Work to complete:
For the records below, output each line exactly as it appears, from the first through the line with "Given: Open the Bookmarks menu".

Data shown:
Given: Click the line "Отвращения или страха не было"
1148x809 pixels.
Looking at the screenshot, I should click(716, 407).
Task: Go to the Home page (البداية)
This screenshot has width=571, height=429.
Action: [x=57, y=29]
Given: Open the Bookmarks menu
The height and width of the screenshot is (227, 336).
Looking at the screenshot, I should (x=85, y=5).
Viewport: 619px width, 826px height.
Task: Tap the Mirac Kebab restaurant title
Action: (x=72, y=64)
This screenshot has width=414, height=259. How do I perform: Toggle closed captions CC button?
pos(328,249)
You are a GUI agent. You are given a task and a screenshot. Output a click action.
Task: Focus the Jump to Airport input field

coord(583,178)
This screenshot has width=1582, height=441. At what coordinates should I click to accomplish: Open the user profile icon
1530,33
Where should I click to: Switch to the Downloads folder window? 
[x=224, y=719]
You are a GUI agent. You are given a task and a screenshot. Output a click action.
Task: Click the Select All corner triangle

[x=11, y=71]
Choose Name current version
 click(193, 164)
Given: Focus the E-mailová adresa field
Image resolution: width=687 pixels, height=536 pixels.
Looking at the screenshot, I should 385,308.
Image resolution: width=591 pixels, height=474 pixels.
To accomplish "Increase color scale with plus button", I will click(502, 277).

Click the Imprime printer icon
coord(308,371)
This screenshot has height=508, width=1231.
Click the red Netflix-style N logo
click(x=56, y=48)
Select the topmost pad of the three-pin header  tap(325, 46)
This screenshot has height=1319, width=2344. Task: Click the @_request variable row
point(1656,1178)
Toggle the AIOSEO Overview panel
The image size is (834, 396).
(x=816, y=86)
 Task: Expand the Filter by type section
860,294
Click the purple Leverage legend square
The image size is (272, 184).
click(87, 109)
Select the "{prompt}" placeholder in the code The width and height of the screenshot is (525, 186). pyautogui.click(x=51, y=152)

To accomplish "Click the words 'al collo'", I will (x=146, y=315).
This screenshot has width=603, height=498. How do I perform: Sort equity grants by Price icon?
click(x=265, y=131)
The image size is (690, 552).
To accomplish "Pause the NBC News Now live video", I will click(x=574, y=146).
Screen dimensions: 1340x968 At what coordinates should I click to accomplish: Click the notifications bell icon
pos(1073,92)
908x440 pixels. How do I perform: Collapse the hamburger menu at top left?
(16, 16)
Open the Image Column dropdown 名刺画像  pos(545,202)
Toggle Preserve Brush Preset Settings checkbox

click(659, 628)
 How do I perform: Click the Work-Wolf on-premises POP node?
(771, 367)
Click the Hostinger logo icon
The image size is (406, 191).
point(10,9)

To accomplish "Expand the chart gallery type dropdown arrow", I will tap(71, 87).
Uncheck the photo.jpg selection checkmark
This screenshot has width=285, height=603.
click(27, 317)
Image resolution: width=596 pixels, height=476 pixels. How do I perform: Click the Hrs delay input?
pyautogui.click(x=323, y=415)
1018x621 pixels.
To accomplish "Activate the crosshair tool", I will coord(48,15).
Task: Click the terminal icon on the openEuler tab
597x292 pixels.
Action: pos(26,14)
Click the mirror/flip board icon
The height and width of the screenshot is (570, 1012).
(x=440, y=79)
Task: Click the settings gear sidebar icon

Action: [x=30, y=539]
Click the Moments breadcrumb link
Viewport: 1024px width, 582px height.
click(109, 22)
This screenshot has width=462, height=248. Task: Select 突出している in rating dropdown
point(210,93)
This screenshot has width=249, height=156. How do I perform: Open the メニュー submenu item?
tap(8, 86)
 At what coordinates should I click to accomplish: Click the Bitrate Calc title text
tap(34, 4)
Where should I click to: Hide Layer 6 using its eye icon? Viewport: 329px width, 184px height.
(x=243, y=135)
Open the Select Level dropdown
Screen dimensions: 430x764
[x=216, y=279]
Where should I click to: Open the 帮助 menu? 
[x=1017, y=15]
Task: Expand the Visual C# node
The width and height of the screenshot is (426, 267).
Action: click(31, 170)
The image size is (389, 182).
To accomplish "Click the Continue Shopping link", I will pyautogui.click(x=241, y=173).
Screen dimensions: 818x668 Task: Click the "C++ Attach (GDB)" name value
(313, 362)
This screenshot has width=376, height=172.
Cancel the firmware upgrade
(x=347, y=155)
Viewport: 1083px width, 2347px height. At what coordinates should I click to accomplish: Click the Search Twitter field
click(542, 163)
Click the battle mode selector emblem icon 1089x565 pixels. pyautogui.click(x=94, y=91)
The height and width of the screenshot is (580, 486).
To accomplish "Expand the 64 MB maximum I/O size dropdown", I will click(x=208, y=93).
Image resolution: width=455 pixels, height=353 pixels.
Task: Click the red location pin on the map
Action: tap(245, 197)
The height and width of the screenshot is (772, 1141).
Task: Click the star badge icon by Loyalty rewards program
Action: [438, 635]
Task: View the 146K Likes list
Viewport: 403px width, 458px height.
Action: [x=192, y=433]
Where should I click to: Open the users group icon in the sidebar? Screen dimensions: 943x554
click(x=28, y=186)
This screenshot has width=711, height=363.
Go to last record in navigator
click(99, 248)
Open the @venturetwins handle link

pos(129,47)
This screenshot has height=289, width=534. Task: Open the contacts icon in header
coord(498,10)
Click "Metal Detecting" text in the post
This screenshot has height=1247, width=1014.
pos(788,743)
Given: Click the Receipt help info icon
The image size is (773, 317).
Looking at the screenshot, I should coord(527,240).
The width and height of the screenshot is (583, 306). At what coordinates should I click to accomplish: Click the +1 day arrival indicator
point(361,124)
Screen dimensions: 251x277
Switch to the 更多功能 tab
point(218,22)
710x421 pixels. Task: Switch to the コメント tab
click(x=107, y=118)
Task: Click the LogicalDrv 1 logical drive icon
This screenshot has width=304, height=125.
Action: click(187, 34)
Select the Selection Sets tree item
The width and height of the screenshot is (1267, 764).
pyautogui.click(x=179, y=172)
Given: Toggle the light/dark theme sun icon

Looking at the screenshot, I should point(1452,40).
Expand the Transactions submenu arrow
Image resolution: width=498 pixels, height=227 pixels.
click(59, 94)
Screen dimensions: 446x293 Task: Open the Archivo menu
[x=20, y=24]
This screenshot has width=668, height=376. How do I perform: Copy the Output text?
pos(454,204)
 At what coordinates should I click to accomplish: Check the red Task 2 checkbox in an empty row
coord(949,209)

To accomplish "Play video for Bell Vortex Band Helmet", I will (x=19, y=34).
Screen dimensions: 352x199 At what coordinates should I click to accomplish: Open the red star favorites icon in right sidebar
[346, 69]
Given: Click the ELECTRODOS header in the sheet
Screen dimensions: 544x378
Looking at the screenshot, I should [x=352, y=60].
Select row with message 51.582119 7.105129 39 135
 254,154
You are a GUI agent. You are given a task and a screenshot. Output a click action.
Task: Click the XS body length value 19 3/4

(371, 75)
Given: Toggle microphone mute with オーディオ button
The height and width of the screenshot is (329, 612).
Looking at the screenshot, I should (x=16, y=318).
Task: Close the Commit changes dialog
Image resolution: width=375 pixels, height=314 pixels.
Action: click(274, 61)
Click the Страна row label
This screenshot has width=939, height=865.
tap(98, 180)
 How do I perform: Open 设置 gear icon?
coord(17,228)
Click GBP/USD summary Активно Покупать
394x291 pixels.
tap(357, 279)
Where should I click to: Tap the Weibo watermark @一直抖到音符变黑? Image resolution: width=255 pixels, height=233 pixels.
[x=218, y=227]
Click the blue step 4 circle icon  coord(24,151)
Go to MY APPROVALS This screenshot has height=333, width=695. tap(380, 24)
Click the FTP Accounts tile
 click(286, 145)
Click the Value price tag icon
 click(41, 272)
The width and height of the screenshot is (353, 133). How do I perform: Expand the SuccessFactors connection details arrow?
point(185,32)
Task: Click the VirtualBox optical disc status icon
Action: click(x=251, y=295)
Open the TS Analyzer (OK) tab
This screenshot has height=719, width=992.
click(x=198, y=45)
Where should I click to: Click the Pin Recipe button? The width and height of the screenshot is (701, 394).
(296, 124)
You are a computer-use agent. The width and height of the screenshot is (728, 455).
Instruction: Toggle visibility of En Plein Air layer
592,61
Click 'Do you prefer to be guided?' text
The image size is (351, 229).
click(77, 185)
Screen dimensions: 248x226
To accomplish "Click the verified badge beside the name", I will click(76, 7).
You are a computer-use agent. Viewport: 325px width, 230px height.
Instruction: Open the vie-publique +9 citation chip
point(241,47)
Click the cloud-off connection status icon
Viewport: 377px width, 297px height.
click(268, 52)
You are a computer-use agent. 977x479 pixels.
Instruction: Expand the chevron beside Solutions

Result for this exercise:
Given: Click the line "Отвращения или страха не было"
1148x809 pixels.
Looking at the screenshot, I should click(716, 407).
Task: Go to the Home page (البداية)
This screenshot has width=571, height=429.
Action: [x=57, y=29]
Given: Open the Bookmarks menu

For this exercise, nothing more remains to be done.